June
Page 24
“After Lem lost Mae,” Apatha finally said, in her careful drawl, “you know, he saw how people get around death and money. He didn’t want any of that nonsense mucking up his life. He loved Mae. But he felt it was private, that love. He must have told me a thousand times that the biggest mistake of his life was building that big old house just to fill it with his children. Called it his ‘monument to hubris.’ He felt he cursed Mae with that house. Cursed their love. Swore he wouldn’t put his heart on show ever again.”
“Are you saying what I think you’re saying?” Eben asked in an astonished voice. Wait—what was she saying? Lindie was behind.
“October tenth, 1939,” Apatha said. “That’s the day I became Mrs. Lemon Gray Neely.”
Eben gasped. Lindie had never heard him make that sound before.

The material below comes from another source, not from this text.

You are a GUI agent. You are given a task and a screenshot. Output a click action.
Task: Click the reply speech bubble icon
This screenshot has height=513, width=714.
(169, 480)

“We met in Baton Rouge in the twenties, when Lemon was living down there, overseeing his oil fields. You can imagine what it’s like down in Louisiana, a black woman, a white man. Not so different from up here in plenty of ways you don’t see, Eben. But even if I’d been white, Lemon would have wanted it to be just the two of us. I didn’t mind either way; all I wanted was him. And I got him.” Her voice warmed. “I still have him.” She answered the questions bubbling up inside Lindie before Eben could ask. “We came up to Columbus to be married. You were here that first Christmas, remember?”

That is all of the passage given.